---------- DOKUMEN SUMBER

Advanced Search
Hits
7004
Tanggal Dimuat: 2013/08/27
Ringkasan Pertanyaan
Seseorang telah berwasiat pada sebagian dari hartanya, namun ia tidak menentukan kadar dan bilangannya. Pada sebagian riwayat dijelaskan tentang solusi yang berbeda-beda dan variatif. Di antaranya dikatakan bahwa: maksud dari bagian (juz) di sini adalah sepuluh bagian, sesuai firman Allah Swt dalam Al Qur’an surah al-Baqarah (2) ayat 260. Dalam riwayat yang lain dikatakan, maksud bagian (juz) di situ adalah tujuh bagian, sesuai dengan firman Allah Swt dalam Surah al-Hijr ayat 44. Dengan memperhatikan riwayat-riwayat ini, lantas bagaimana menentukan bagian (juz) yang telah diwasiatkan itu?
Pertanyaan
Seseorang telah berwasiat pada sebagian dari hartanya, namun ia tidak menentukan kadar dan bilangannya. Pada sebagian riwayat dijelaskan tentang solusi yang berbeda-beda dan variatif. Di antaranya dikatakan bahwa: maksud dari bagian (juz) di sini adalah sepuluh bagian, sesuai firman Allah Swt dalam Al Qur’an surah al-Baqarah (2) ayat 260. Dalam riwayat yang lain dikatakan, maksud bagian (juz) di situ adalah tujuh bagian, sesuai dengan firman Allah Swt dalam Surah al-Hijr ayat 44. Dengan memperhatikan riwayat-riwayat ini, lantas bagaimana menentukan bagian (juz) yang telah diwasiatkan itu?
Jawaban Global

Dengan memperhatikan sanad kedua kelompok riwayat-riwayat yang tergolong seabgai riwayat yang diterima oleh kalangan ulama. Bagaimana para ulama menggabung (jam’) dua riwayat akan disebutkan sebagaimana berikut ini:

 

1.             Para pemilik harta pada periode-periode lalu, membagi harta mereka itu dalam bentuk bagian-bagian. Oleh itu, sebagian dari mereka membagi-bagi hartanya menjadi sepuluh bagian dan sebagian membagi-bagi hartanya menjadi tujuh bagian. Dengan demikian, wasiat seseorang atas hartanya itu ditunaikan sesuai dengan adat dan kebiasaannya masing-masing.

 

2.             Pendapat yang lebih kuat adalah mengamalkan kelompok riwayat-riwayat yang pertama karena prinsipnya (ashl) adalah tetapnya kepemilikan ahli waris. Atau dengan kata lain prinsipnya (ashl) adalah tidak ada pembayaran lebih dari ahli waris. Dan kadar dan ukuran banyak itu juga bisa terjadi ketika mengamalkan riwayat-riwayat yang mengartikan bagian (juz) itu sebagai “sepertujuh.

--------------------

## TUGAS YANG DIKERJAKAN
A - Salin persis bagian teks tentang wasiat harta, mulai dari "Dengan memperhatikan sanad" dan terus sampai "dan kebiasaannya masing-masing.".
B - Tuliskan ulang dengan tepat baris-baris dalam daftar, mulai dari baris yang memuat "Given: Click the EFI" dan terus sampai baris yang memuat "point(679,338)". Hanya baris-baris itu yang ditulis.

---------- DATA YANG DISEDIAKAN

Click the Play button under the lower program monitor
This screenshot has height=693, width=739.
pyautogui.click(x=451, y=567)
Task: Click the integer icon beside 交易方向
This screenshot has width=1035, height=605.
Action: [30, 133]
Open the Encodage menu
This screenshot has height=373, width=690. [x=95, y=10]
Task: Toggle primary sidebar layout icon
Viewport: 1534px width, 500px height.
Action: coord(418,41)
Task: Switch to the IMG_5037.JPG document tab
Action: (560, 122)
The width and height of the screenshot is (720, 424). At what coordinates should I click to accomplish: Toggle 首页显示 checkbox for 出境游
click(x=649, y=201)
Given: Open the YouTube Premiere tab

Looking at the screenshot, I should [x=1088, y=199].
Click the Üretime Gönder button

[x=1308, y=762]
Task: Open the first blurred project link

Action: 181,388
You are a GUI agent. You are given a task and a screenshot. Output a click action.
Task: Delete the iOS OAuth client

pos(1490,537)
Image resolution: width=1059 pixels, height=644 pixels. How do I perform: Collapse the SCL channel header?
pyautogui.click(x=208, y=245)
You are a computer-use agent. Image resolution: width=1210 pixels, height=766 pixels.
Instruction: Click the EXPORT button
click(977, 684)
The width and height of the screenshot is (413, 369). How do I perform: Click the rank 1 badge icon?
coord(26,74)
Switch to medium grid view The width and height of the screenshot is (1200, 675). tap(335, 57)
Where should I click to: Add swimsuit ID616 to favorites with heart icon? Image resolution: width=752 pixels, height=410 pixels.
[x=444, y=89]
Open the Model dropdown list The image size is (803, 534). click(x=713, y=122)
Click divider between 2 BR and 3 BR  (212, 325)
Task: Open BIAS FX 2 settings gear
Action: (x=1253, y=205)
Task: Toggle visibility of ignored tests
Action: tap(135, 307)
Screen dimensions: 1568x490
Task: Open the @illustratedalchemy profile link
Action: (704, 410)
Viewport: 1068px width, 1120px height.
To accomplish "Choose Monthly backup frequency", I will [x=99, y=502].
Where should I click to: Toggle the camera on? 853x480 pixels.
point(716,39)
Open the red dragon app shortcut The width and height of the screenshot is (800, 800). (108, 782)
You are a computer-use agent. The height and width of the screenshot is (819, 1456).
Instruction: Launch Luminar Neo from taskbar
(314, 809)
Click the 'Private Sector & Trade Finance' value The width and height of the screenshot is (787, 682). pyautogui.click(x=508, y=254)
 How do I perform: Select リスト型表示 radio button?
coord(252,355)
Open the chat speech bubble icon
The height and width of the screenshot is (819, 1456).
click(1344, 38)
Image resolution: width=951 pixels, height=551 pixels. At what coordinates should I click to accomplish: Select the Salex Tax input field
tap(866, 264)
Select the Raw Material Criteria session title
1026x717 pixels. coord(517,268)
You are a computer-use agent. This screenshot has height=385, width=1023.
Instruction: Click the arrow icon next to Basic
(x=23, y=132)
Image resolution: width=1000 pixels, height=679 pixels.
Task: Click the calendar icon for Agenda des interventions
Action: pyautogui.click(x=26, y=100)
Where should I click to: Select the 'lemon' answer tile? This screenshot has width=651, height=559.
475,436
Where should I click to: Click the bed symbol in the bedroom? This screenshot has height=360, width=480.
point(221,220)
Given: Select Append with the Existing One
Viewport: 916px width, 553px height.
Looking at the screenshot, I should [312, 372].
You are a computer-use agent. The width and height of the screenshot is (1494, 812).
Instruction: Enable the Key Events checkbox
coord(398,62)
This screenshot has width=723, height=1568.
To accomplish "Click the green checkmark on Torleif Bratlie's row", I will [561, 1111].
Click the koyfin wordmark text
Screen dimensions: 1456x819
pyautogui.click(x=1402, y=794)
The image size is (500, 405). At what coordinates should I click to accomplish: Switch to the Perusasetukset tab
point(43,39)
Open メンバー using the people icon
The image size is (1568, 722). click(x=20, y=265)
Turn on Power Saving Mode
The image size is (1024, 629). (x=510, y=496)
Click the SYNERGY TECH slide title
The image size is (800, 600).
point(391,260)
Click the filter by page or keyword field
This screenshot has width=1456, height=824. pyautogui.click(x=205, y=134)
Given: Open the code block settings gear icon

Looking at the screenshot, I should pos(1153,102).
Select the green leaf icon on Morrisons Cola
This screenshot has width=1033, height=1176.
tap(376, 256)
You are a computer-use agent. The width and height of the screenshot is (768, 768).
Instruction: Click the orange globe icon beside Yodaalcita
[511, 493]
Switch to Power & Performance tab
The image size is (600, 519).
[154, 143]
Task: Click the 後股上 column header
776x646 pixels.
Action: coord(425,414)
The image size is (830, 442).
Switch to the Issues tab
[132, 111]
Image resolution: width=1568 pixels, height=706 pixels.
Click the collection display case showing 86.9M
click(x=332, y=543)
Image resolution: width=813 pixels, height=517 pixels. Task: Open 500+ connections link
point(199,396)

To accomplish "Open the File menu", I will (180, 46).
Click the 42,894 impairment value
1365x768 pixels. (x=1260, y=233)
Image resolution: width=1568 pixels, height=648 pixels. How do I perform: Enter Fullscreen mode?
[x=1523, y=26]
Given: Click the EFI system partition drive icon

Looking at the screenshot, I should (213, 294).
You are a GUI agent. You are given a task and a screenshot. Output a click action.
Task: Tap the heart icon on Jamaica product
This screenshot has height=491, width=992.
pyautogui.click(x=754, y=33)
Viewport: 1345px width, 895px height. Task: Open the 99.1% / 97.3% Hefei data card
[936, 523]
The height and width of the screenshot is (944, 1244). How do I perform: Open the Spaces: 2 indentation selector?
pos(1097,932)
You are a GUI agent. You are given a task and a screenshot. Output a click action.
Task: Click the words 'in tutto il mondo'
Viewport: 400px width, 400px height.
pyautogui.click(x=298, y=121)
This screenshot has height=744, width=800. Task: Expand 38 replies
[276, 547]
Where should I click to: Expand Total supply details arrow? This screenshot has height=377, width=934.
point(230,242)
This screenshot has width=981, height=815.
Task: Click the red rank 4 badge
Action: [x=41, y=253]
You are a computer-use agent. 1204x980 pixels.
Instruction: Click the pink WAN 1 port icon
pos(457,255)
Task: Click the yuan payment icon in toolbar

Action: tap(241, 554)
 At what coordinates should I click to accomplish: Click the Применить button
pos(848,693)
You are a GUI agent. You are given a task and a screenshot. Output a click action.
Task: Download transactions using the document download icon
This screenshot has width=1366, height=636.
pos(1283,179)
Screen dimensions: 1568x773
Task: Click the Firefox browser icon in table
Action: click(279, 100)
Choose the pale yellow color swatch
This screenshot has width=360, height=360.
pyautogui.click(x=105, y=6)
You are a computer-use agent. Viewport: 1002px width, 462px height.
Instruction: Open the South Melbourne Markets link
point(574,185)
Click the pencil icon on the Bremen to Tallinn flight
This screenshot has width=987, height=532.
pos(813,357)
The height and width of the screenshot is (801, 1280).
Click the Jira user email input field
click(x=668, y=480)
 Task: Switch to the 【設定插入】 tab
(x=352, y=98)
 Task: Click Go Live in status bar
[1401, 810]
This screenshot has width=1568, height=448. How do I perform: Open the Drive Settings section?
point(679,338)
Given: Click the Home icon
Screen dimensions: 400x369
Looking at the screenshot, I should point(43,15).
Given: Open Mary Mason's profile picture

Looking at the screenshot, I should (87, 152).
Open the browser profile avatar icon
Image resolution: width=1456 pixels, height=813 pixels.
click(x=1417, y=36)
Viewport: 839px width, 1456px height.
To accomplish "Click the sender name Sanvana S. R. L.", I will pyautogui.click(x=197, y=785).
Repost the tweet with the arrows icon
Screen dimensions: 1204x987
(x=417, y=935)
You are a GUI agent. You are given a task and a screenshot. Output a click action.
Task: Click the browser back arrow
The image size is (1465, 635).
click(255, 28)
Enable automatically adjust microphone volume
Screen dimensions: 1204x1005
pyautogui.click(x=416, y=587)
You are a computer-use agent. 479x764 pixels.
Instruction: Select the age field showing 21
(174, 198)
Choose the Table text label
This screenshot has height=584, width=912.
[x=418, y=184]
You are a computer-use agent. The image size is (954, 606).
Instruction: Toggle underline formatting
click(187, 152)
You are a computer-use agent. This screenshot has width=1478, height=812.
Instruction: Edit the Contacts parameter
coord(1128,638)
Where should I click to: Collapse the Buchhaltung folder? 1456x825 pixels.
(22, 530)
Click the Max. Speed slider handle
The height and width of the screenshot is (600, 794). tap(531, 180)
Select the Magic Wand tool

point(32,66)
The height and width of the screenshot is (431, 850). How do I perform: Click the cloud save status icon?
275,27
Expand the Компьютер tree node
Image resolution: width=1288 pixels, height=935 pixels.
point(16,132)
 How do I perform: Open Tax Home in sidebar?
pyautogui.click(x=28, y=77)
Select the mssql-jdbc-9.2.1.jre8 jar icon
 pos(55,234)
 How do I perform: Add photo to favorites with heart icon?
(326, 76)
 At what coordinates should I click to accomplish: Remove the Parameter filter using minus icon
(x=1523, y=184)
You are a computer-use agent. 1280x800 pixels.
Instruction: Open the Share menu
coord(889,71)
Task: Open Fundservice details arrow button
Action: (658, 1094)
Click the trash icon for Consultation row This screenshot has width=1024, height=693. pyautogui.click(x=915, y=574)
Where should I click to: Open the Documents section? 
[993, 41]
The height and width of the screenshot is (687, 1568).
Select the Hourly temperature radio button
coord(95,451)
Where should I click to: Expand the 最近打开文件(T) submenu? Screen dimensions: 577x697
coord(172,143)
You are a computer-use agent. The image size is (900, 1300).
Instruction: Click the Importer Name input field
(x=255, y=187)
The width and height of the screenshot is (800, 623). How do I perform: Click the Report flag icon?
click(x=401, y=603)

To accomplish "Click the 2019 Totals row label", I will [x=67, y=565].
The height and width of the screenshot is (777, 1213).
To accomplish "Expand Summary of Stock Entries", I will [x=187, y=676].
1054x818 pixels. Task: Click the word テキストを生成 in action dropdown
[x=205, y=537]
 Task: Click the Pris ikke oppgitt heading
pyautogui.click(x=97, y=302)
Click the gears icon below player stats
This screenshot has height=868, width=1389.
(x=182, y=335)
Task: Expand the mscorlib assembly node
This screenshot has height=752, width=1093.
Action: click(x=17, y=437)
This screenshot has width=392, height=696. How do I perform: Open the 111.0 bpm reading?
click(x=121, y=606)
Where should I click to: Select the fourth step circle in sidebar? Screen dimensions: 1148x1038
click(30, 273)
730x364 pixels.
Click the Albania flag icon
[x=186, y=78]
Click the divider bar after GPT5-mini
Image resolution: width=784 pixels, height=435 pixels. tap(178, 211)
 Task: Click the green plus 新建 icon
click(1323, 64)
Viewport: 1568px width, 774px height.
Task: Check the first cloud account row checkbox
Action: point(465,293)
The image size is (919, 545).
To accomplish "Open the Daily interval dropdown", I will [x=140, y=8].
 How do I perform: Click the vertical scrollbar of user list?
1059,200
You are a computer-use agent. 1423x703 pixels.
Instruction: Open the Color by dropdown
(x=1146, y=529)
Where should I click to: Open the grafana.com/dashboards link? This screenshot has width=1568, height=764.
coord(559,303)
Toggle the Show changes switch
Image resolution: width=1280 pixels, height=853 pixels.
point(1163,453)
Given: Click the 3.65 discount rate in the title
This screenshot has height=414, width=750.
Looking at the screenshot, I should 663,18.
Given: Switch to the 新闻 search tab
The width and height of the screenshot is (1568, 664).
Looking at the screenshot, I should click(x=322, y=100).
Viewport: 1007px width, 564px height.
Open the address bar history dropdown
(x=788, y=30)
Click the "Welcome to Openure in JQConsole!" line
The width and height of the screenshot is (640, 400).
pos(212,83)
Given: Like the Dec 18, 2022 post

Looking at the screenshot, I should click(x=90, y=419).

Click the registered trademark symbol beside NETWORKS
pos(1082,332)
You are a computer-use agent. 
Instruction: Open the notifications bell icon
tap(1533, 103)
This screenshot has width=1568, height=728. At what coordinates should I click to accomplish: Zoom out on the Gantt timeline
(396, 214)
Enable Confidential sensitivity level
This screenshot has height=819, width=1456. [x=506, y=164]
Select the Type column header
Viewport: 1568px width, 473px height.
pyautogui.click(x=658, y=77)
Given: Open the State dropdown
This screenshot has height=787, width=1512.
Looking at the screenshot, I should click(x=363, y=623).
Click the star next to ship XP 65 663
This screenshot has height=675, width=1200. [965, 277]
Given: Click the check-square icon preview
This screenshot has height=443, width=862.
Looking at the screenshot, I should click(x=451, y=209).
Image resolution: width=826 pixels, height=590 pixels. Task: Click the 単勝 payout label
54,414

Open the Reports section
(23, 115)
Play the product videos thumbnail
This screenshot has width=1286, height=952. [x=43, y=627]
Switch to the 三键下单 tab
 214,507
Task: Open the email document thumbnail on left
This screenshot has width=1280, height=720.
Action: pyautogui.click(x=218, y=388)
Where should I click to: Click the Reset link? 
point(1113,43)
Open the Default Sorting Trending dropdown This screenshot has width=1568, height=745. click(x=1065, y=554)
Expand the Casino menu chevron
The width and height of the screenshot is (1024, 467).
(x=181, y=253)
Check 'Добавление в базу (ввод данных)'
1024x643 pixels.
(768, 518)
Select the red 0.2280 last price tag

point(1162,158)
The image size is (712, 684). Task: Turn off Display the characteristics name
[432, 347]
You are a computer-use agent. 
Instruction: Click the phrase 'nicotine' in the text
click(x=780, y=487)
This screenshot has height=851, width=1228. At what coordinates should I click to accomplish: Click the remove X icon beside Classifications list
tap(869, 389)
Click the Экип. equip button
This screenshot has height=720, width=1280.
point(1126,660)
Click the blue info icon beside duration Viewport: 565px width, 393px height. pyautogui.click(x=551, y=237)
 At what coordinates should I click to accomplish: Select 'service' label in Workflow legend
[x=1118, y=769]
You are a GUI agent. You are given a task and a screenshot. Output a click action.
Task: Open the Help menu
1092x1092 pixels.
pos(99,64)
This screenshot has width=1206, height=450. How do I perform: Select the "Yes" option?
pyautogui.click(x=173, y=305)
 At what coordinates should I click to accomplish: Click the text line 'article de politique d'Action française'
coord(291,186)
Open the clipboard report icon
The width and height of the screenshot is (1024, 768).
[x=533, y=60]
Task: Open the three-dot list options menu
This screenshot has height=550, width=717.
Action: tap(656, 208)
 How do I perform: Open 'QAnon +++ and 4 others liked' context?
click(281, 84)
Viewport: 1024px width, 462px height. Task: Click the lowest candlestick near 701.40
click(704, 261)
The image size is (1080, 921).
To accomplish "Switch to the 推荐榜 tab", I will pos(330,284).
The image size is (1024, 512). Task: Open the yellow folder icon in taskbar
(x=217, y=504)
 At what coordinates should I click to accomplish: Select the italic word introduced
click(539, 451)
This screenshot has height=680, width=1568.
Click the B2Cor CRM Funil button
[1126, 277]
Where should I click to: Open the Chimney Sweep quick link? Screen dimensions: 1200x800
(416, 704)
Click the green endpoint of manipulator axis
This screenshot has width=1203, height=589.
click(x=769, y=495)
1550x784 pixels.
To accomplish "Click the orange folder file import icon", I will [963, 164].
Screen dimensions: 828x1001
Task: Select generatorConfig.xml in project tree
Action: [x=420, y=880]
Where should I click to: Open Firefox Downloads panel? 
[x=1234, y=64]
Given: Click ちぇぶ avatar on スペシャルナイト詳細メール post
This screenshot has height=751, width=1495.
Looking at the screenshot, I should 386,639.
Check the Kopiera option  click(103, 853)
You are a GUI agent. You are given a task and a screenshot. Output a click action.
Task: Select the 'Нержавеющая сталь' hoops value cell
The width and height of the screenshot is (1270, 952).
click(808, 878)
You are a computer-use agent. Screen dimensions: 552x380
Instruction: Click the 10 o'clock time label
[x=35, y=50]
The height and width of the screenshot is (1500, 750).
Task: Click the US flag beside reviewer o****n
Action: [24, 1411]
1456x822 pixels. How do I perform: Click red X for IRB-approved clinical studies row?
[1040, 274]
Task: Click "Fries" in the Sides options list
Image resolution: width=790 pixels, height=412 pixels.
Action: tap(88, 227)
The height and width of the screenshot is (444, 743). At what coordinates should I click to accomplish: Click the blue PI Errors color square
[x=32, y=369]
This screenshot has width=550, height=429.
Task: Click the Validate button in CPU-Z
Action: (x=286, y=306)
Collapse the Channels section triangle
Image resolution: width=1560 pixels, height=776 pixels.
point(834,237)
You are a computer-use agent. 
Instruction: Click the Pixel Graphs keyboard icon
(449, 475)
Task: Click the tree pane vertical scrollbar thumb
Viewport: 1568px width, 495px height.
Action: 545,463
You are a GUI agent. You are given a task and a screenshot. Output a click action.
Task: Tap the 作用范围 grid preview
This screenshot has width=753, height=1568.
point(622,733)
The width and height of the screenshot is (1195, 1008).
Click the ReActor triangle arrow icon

--------------------

## JAWABAN TIAP TUGAS
A -
Dengan memperhatikan sanad kedua kelompok riwayat-riwayat yang tergolong seabgai riwayat yang diterima oleh kalangan ulama. Bagaimana para ulama menggabung (jam’) dua riwayat akan disebutkan sebagaimana berikut ini:

 

1.             Para pemilik harta pada periode-periode lalu, membagi harta mereka itu dalam bentuk bagian-bagian. Oleh itu, sebagian dari mereka membagi-bagi hartanya menjadi sepuluh bagian dan sebagian membagi-bagi hartanya menjadi tujuh bagian. Dengan demikian, wasiat seseorang atas hartanya itu ditunaikan sesuai dengan adat dan kebiasaannya masing-masing.

B -
Given: Click the EFI system partition drive icon

Looking at the screenshot, I should (213, 294).
You are a GUI agent. You are given a task and a screenshot. Output a click action.
Task: Tap the heart icon on Jamaica product
This screenshot has height=491, width=992.
pyautogui.click(x=754, y=33)
Viewport: 1345px width, 895px height. Task: Open the 99.1% / 97.3% Hefei data card
[936, 523]
The height and width of the screenshot is (944, 1244). How do I perform: Open the Spaces: 2 indentation selector?
pos(1097,932)
You are a GUI agent. You are given a task and a screenshot. Output a click action.
Task: Click the words 'in tutto il mondo'
Viewport: 400px width, 400px height.
pyautogui.click(x=298, y=121)
This screenshot has height=744, width=800. Task: Expand 38 replies
[276, 547]
Where should I click to: Expand Total supply details arrow? This screenshot has height=377, width=934.
point(230,242)
This screenshot has width=981, height=815.
Task: Click the red rank 4 badge
Action: [x=41, y=253]
You are a computer-use agent. 1204x980 pixels.
Instruction: Click the pink WAN 1 port icon
pos(457,255)
Task: Click the yuan payment icon in toolbar

Action: tap(241, 554)
 At what coordinates should I click to accomplish: Click the Применить button
pos(848,693)
You are a GUI agent. You are given a task and a screenshot. Output a click action.
Task: Download transactions using the document download icon
This screenshot has width=1366, height=636.
pos(1283,179)
Screen dimensions: 1568x773
Task: Click the Firefox browser icon in table
Action: click(279, 100)
Choose the pale yellow color swatch
This screenshot has width=360, height=360.
pyautogui.click(x=105, y=6)
You are a computer-use agent. Viewport: 1002px width, 462px height.
Instruction: Open the South Melbourne Markets link
point(574,185)
Click the pencil icon on the Bremen to Tallinn flight
This screenshot has width=987, height=532.
pos(813,357)
The height and width of the screenshot is (801, 1280).
Click the Jira user email input field
click(x=668, y=480)
 Task: Switch to the 【設定插入】 tab
(x=352, y=98)
 Task: Click Go Live in status bar
[1401, 810]
This screenshot has width=1568, height=448. How do I perform: Open the Drive Settings section?
point(679,338)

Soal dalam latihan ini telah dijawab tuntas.